- Work to complete: For the word "list", give the number of lines in these entries that contain it, with nothing else.

- Information provided:
>>>>

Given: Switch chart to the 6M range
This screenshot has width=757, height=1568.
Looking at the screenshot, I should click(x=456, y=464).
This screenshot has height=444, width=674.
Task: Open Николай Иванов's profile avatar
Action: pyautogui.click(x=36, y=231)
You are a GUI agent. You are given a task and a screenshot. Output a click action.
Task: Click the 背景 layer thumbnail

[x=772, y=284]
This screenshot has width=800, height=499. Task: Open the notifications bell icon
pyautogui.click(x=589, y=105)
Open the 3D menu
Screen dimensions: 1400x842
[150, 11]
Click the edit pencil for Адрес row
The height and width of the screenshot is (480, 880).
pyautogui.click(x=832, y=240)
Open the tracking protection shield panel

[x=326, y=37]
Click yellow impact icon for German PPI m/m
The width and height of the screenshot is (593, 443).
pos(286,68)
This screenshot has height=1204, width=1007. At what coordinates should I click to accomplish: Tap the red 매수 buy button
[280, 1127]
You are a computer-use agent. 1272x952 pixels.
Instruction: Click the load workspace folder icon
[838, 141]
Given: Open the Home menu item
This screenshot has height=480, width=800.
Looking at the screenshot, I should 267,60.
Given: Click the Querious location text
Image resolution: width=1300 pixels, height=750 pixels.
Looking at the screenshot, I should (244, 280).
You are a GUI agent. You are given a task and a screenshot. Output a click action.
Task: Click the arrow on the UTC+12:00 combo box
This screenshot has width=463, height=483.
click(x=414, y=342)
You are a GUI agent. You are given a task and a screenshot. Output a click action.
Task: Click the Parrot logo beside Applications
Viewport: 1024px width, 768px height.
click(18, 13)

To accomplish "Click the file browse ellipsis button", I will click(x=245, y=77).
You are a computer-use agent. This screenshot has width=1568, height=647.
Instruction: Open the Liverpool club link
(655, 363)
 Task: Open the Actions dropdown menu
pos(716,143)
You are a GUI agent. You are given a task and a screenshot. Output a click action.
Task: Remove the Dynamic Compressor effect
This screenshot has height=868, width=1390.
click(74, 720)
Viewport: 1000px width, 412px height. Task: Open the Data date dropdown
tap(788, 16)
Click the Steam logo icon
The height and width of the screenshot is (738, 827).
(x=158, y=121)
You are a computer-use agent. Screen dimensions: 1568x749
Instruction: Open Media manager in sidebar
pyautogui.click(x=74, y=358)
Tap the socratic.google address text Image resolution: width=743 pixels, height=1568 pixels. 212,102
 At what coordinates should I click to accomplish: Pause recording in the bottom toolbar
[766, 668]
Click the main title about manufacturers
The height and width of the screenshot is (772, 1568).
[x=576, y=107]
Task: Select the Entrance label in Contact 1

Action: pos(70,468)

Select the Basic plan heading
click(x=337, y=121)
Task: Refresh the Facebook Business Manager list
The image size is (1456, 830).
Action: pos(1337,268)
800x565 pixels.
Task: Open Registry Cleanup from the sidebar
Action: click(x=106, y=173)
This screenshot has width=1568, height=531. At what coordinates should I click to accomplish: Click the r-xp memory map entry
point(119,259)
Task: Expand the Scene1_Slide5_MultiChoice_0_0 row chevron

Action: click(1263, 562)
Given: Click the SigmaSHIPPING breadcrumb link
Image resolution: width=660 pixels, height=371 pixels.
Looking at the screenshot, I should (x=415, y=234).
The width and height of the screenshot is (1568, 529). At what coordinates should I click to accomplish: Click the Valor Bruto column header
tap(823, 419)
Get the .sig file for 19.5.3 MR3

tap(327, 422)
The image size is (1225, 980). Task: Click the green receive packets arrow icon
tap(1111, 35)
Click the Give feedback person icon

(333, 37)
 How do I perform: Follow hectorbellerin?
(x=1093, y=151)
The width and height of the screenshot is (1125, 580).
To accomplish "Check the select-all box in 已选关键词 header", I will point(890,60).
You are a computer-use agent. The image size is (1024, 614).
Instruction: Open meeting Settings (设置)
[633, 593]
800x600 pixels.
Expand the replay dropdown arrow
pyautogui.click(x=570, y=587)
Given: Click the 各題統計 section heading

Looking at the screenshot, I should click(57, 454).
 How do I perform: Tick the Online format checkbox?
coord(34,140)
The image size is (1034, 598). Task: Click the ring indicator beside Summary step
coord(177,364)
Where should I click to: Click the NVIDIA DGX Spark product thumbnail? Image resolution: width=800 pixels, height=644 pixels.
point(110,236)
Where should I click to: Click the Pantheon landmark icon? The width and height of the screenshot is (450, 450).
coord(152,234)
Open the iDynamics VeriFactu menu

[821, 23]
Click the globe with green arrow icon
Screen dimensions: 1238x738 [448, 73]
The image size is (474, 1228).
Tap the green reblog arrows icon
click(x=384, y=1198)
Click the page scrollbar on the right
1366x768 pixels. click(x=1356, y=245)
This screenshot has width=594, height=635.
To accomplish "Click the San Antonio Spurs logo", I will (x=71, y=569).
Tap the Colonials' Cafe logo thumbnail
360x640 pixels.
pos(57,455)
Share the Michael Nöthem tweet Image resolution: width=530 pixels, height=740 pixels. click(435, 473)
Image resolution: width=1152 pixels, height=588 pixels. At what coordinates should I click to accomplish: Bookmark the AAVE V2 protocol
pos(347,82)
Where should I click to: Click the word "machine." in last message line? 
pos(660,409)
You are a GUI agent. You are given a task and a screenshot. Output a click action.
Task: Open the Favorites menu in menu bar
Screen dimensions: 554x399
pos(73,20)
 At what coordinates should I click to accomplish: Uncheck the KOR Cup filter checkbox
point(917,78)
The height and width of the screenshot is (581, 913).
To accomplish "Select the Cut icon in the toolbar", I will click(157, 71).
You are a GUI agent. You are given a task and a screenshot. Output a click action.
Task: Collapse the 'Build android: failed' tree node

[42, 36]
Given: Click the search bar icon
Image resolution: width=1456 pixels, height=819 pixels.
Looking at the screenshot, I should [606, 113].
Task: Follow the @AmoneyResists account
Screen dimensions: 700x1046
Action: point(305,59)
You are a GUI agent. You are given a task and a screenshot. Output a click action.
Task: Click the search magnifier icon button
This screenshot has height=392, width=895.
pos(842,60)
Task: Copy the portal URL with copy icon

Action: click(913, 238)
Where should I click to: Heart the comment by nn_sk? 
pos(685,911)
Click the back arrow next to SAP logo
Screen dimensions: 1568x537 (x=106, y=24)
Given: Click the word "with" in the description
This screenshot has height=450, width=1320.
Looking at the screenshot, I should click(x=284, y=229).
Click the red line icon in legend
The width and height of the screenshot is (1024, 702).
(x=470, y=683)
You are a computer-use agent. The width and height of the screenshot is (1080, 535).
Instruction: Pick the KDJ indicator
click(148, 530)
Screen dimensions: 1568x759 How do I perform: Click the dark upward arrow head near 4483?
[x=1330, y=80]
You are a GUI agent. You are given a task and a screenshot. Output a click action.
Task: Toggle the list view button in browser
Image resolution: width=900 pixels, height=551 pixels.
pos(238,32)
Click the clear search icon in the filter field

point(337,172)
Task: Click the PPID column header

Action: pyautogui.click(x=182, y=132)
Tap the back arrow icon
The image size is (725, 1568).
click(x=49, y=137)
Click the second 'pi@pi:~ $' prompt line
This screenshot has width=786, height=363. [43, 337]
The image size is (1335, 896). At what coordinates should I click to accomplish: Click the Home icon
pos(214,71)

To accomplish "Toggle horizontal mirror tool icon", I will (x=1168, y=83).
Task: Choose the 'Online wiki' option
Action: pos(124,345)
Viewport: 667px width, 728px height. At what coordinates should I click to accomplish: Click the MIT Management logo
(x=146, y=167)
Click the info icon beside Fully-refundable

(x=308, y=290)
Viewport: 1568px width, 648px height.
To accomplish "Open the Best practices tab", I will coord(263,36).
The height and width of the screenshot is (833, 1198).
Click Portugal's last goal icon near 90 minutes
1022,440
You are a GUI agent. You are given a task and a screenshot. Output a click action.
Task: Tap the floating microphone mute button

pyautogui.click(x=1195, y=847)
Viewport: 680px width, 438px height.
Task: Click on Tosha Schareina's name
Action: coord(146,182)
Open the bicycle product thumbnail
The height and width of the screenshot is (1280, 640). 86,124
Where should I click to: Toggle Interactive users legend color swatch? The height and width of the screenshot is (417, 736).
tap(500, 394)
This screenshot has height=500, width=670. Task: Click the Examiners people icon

<<<<

- Your solution: 2